For every issue area a public interest communicator wants to influence, there are thousands of other communicators, nonprofits and even some funding organisations (e.g. foundations and governments) that are interested in this topic too. Find ways to connect with other communicators, other issue-area groups and other organisations that you can learn from, and who can learn from you. You’ll be surprised how willing they are to collaborate, because advancing public interest outcomes – and in fact saving the planet – is in the best interests of all of us.
Many of these organisations will have funds to conduct some research about their audiences. Ask if they’ll share it with you and organisations like you, through webinars or virtual conferences, or even just via email.
They may also have conducted their own systems mapping which could help you with yours, or eradicate the need for you to reinvent the wheel.

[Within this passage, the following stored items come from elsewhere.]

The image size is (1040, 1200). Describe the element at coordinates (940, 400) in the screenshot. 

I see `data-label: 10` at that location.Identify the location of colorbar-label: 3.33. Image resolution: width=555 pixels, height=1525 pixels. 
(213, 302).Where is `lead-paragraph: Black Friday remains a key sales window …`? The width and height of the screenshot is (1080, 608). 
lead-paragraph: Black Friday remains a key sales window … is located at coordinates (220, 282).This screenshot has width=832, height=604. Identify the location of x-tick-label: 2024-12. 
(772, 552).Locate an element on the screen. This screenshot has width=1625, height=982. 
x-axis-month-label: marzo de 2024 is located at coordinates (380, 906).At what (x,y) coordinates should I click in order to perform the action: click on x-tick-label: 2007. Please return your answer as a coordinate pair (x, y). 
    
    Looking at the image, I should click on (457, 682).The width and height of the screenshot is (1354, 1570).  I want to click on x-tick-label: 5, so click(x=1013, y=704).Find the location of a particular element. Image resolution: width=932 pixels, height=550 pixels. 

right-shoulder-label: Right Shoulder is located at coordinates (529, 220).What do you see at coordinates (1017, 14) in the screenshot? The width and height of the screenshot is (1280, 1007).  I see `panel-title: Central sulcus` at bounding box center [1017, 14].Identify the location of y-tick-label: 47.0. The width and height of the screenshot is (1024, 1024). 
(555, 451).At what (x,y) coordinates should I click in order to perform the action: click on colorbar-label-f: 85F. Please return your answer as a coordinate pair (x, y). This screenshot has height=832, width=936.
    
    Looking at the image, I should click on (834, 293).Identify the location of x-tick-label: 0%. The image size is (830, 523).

One part of expanding the discipline of public interest communication methods, is to show how we can all benefit from the work of each other: the academic learnings about what will help create change; the practitioner learnings about what works and what doesn’t in the implementation of our work; and the funder learnings who have spent resources on understanding audiences, targeting them with media interventions, and evaluating their own programmes and portfolios.
A large part of our work at Good Place Comms [https://goodplacecomms.com] is to try to make this sharing easier: persuading large organisations to better distribute their learnings and finding better ways to connect them with the change-makers who exist all over the world.
Collaboration is key to being a public interest communicator, and if there are communities to join, join them. If there aren’t, create them. You’ll be amazed at what you might learn.